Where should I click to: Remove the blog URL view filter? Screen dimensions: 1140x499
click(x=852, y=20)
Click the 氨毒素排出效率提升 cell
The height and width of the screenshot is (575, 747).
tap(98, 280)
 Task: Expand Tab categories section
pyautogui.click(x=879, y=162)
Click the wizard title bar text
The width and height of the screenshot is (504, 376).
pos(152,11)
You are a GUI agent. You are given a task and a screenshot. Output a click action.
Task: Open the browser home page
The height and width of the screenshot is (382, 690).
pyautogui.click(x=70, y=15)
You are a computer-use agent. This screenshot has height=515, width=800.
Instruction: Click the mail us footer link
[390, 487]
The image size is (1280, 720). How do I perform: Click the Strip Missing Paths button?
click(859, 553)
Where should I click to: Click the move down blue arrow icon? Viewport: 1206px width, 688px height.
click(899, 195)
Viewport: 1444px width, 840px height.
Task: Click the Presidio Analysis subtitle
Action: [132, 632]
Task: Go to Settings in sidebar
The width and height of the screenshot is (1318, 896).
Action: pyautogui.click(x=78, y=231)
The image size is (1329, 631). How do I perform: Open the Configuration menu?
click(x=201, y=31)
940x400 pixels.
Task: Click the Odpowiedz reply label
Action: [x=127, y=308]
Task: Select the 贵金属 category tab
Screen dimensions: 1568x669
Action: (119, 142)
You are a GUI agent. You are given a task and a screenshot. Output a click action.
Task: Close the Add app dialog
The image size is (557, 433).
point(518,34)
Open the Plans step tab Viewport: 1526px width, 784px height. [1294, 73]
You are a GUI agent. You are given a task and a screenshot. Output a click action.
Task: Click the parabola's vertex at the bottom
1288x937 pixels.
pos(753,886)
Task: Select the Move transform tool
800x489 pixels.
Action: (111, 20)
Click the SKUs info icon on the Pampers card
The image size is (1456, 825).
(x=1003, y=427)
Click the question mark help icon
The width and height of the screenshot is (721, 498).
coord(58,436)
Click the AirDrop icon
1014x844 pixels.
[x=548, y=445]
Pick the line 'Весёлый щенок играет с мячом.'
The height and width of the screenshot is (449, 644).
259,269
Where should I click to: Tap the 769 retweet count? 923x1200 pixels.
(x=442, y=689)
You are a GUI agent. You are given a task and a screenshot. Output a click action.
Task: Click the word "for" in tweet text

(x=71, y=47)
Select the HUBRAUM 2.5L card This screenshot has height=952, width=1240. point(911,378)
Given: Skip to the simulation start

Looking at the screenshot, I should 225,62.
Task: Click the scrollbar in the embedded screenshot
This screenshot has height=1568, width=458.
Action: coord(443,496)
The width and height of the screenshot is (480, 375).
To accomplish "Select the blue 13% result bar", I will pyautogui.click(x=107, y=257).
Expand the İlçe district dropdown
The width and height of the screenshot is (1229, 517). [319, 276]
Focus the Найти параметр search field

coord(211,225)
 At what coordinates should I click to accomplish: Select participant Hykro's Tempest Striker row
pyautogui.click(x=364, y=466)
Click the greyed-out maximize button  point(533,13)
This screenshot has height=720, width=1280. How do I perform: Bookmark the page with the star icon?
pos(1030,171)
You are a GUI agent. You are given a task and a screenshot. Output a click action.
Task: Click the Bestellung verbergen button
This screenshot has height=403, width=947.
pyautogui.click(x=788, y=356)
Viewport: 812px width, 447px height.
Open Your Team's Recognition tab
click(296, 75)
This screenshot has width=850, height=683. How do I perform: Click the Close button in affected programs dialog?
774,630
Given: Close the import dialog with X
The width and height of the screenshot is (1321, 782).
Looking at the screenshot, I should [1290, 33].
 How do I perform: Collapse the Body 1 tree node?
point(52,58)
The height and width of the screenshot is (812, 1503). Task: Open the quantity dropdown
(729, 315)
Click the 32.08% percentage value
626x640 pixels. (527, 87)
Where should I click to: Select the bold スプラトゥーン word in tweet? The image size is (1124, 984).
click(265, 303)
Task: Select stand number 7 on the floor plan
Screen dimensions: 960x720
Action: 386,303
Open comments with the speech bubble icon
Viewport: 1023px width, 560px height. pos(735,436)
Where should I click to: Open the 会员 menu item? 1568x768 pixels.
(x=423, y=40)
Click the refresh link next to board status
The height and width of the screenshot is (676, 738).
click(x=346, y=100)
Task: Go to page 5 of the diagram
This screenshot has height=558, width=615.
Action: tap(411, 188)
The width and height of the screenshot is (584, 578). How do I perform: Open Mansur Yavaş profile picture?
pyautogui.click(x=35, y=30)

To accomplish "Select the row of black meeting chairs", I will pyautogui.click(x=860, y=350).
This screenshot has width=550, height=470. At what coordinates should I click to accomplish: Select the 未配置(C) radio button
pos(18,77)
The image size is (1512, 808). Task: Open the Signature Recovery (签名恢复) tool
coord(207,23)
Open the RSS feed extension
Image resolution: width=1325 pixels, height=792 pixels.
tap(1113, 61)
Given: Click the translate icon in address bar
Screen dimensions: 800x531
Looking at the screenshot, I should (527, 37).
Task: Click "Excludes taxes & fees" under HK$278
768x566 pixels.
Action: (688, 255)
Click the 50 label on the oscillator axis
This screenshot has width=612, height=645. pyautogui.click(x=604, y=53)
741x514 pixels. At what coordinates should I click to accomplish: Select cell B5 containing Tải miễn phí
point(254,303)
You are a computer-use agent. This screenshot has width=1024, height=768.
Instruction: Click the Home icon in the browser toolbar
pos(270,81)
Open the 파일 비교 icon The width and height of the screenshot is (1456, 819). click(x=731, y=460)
________________
**DIRECTIONS FOR THIS TASK:** Please count the lines in the rows above that contain the word "Where" and reply with the number alone.

**THE ANSWER:** 5